Well Ollie/Diesel got adopted yesterday:

When we got home, he made himself feel right at home. Checked out the whole house. I took him out back, and he leaped off the back porch into the snow. It was hilarious. He was having a blast in the snow.
He's been busy playing with the kittie. It's a game. He will just sit there and stare at the cat, like "move, do something to make this fun!" The cat thinks it's a funny game too. They ended up on the couch and it was too cute: they rubbed heads.
Then my daughter's dog got into the game too. They were trying to corner the cat who just watched them both from the top of the furniture. I wish I had a camera to take a video of all this-it's just too funny.
Ollie runs all over the place, he jumps just like at your house and he's happily approaching all people. Goes from one to the other,gets love, then chases the cat some more.
My kids think he's darn adorable.

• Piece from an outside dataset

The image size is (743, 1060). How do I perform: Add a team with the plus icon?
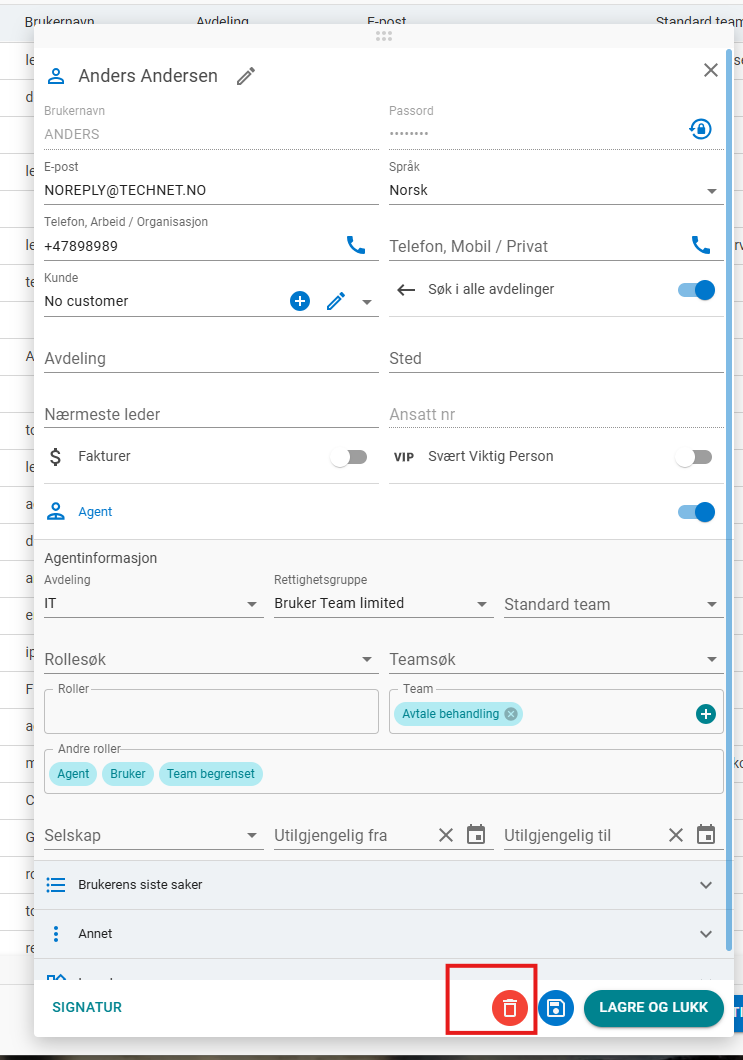coord(706,714)
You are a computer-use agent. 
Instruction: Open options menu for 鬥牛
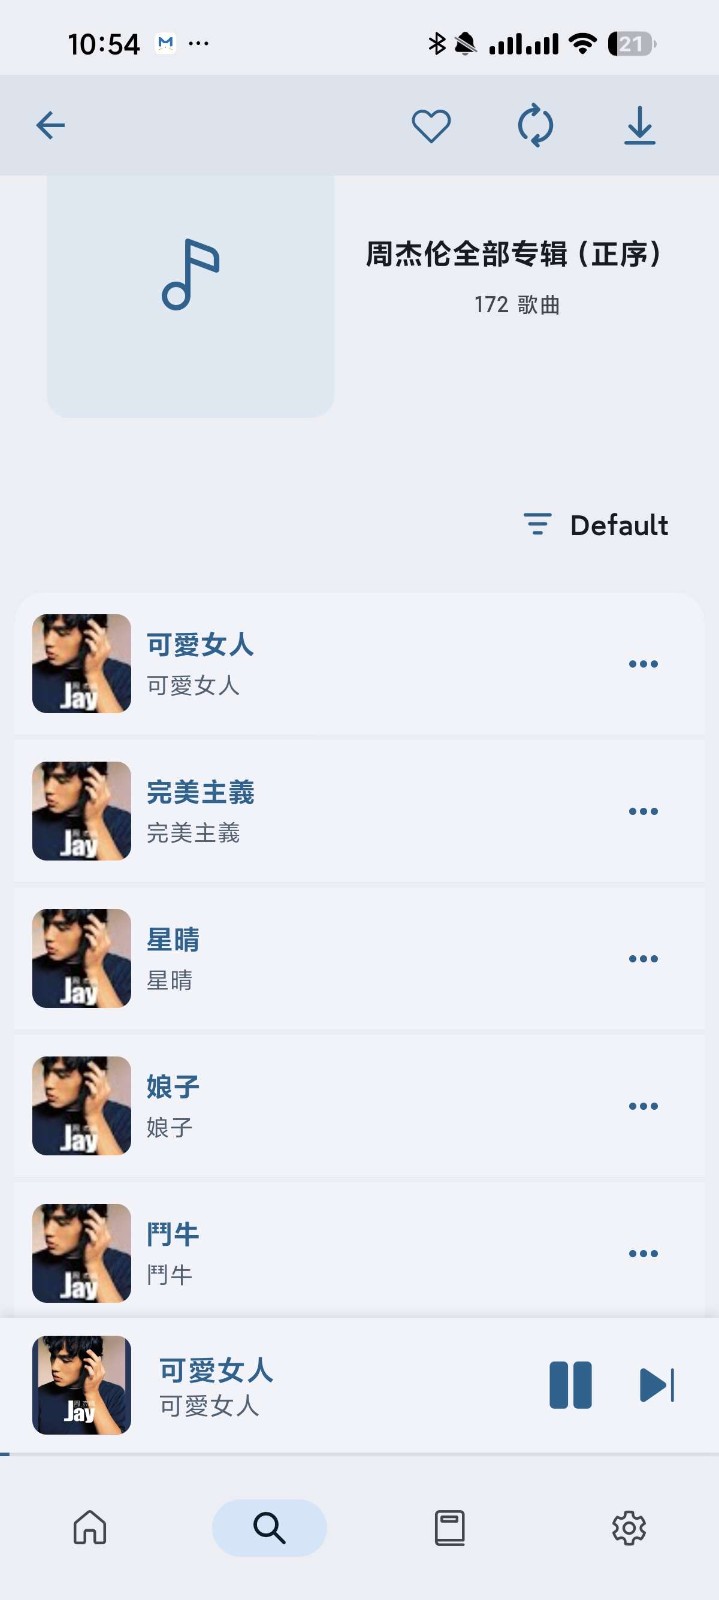tap(643, 1253)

He looks happy. He was quite the snowbunny out there in the yard. I don't know what these other people were talking about. He loves to go outside. Maggie, my daughter's dog wanted back inside, but Ollie just loved the snow. He looked so funny with a white beard! I think the two dogs just now got tired of the cat-chasing game. They are right now sleeping in my room next to each other as I am typing this. It's sooo adorable. I think Ollie will be happy here!!!!!
Well, have a good night. I will keep you updated.